Stored data
◇ ◇ ◇ ◇ ◇
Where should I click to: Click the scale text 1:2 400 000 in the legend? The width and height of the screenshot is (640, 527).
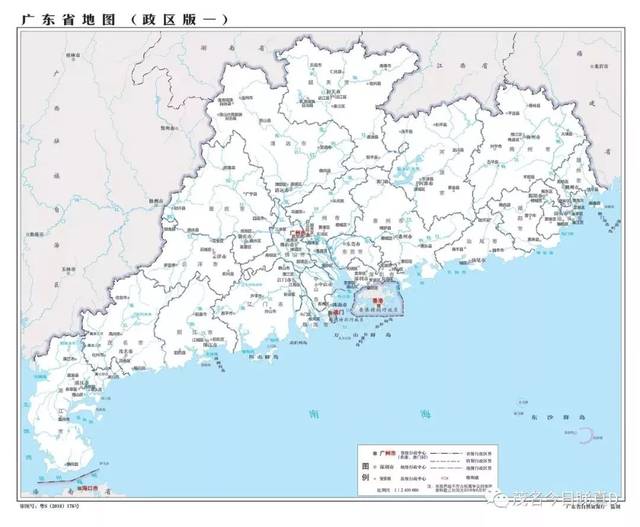(x=404, y=489)
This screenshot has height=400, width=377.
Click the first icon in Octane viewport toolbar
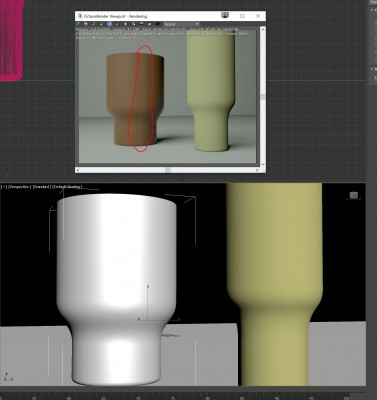point(78,24)
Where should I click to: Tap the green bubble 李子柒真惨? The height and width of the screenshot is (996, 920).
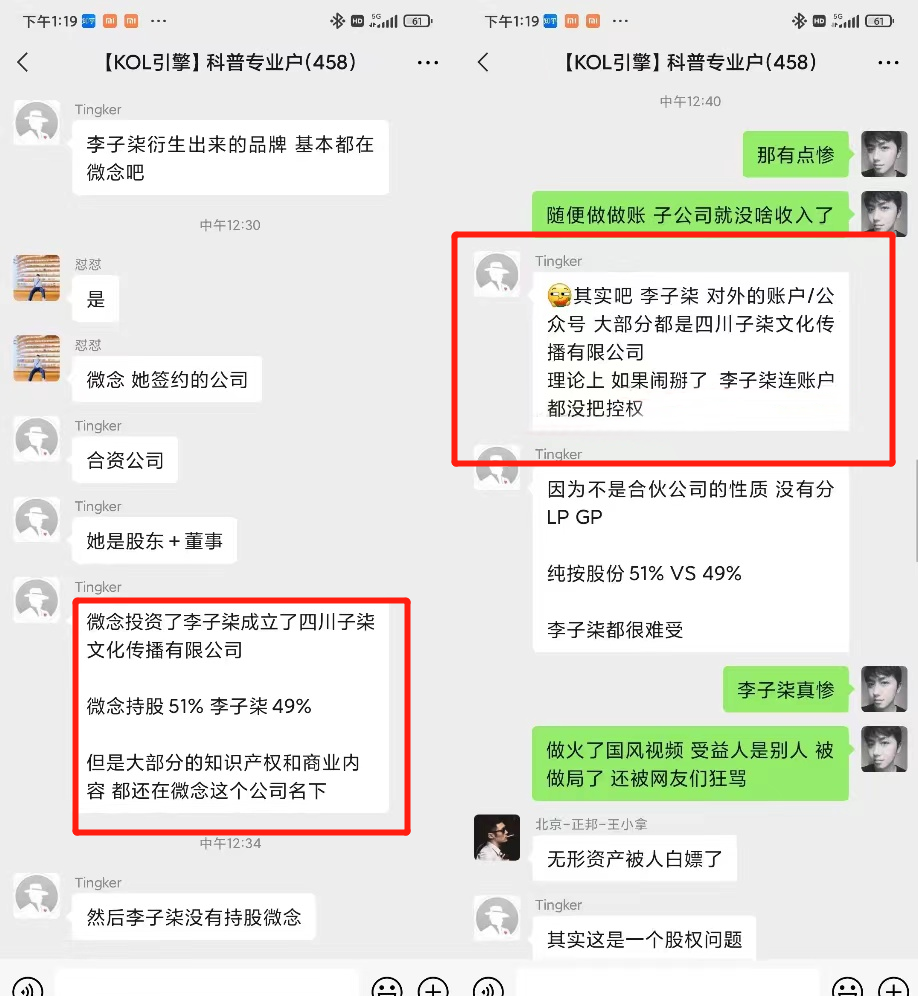pyautogui.click(x=786, y=689)
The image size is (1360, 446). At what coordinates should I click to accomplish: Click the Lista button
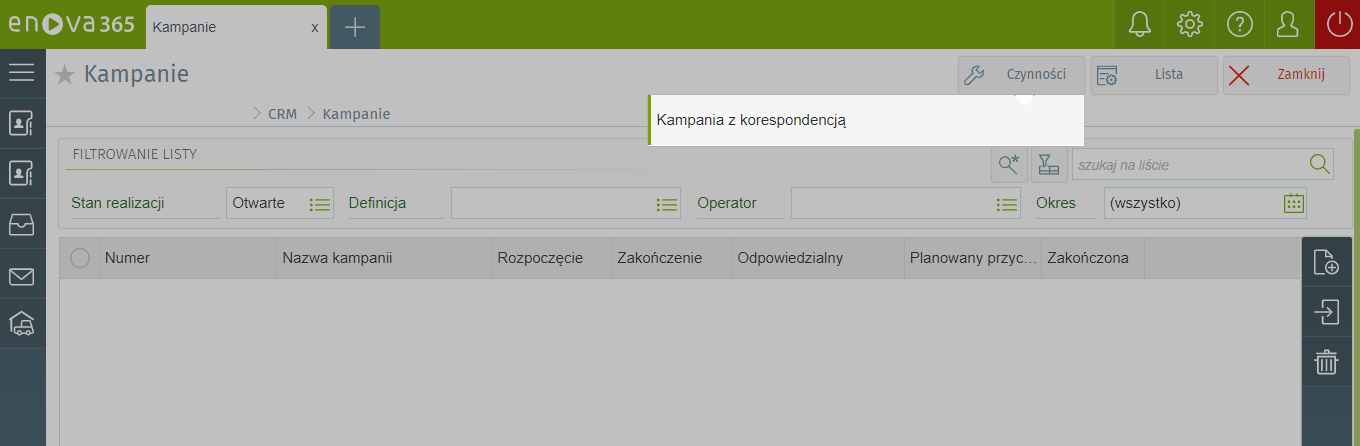pyautogui.click(x=1153, y=75)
◇ ◇ ◇ ◇ ◇
Prompt >>
Give every line of the data above again as it stands; the pictures stay out.

Your solution >>
Where should I click to: Click the scale text 1:2 400 000 in the legend? The width and height of the screenshot is (640, 527).
(x=404, y=489)
This screenshot has height=400, width=377.
Click the first icon in Octane viewport toolbar
point(78,24)
Where should I click to: Tap the green bubble 李子柒真惨? The height and width of the screenshot is (996, 920).
pyautogui.click(x=786, y=689)
The image size is (1360, 446). At what coordinates should I click to accomplish: Click the Lista button
pyautogui.click(x=1153, y=75)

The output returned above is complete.